Philadelphia chromosome-negative non-Hodgkin's lymphoma occurring in Philadelphia chromosome-positive chronic myeloid leukemia: A case report and literature review
- Authors:
- Published online on: March 7, 2016 https://doi.org/10.3892/ol.2016.4304
- Pages: 2909-2912
Abstract
Introduction
Chronic myeloid leukemia (CML) is a clonal proliferative disorder of hematopoietic stem cells that is characterized by the presence of the Philadelphia chromosome (Ph) and break point cluster/Abelson tyrosine kinase (BCR/ABL) fusion genes (1). According to the 2008 World Health Organization classification of hematopoietic tumors (2), CML has a triphasic clinical presentation, consisting of chronic phase (CP), accelerated phase (AP) and blast crisis (BC) (3).
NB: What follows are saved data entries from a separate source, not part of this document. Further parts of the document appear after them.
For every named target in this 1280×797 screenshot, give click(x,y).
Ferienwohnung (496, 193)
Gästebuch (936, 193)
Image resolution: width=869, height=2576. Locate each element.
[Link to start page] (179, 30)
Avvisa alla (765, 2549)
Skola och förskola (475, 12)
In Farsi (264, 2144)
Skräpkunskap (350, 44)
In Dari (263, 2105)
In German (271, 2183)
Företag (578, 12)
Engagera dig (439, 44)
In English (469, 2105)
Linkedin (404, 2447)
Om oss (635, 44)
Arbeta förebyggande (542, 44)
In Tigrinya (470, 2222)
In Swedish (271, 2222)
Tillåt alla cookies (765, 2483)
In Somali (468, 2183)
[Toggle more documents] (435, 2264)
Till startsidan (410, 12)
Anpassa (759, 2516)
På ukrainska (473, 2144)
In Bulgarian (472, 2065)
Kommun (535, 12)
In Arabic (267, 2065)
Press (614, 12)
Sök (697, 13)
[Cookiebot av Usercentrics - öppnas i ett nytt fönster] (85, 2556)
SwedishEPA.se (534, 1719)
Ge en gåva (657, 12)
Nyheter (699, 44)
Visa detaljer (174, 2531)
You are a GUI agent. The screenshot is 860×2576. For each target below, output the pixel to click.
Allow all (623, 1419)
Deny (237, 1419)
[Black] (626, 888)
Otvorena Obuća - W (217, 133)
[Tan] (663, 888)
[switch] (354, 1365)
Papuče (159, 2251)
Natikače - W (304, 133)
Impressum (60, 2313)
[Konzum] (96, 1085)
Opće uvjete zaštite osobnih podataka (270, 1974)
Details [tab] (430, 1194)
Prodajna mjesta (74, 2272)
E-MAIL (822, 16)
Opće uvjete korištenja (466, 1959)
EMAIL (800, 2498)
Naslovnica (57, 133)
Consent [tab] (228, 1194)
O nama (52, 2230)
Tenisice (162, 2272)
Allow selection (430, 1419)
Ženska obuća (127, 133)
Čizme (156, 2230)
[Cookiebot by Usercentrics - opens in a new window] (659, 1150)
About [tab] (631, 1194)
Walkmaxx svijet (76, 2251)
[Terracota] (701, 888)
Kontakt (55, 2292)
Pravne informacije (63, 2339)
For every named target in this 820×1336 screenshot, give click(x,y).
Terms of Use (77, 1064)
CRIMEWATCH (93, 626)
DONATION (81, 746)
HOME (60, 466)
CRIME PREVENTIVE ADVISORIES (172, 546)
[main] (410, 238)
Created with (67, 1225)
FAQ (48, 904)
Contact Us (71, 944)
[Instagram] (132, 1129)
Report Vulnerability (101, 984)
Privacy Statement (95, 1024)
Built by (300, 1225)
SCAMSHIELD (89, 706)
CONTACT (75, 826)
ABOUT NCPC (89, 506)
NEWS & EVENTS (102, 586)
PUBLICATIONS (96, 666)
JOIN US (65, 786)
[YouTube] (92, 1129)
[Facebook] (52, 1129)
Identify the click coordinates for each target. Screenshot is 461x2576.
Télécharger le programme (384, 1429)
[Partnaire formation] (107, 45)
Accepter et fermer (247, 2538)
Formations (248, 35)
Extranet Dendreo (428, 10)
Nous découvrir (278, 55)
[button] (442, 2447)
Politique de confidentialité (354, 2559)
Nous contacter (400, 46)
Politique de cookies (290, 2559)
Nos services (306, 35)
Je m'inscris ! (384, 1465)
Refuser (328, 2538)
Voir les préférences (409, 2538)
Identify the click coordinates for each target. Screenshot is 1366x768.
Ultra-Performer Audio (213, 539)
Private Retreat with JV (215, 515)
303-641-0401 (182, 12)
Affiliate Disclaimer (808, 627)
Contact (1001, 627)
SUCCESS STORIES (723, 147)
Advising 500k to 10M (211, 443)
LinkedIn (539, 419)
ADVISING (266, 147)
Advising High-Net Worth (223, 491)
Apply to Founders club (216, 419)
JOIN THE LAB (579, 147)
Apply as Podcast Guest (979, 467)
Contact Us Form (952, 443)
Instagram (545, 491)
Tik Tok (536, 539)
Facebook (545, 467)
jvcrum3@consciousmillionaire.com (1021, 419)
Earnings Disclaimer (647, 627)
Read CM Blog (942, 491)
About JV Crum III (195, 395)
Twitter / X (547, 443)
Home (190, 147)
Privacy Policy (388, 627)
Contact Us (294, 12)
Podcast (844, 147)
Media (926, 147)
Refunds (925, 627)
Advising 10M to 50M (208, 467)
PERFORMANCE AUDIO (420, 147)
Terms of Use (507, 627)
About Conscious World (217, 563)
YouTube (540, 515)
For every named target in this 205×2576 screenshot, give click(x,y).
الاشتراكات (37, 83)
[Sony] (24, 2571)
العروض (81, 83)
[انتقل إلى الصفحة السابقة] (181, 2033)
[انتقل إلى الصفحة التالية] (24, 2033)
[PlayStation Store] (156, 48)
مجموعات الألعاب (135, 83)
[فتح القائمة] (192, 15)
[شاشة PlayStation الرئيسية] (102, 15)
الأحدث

Extramedullary BC Ph+ CML is infrequent (4) and there are extremely few cases described in the literature (5). At present, it is simple to detect the origin of blast cells using standard cytogenetic analysis, reverse transcription polymerase chain reaction (RT-PCR) and fluorescence in situ hybridization (FISH). However, due to the rarity of patients with extramedullary BC Ph+ CML, little is known concerning the clinical and genetic characteristics of T-lymphoblastic non-Hodgkin's lymphoma (NHL) (T-LBL) with CML. The present study reports the case of a patient with Ph− NHL and CML, and reviewed the literature review on the clinical and genetic features of similar patients.
Case report
A 28-year-old man presented to the Department of Hematology of the Yunnan Tumor Hospital (Kunming, Yunnan, China) in November 2012 with bilateral axillary and neck swellings that had been present for the past month, and a low fever, slight weight loss and night sweats that had been present for the previous 2 weeks. The patient possessed no history of bone or abdominal pains and had received no treatment prior to the onset of the symptoms. Physical examination revealed that the patient had multiple enlarged lymph nodes on the bilateral cervical, axilla, inguinal and epitrochlear regions (≤10 cm in diameter), slight splenomegaly and no hepatomegaly.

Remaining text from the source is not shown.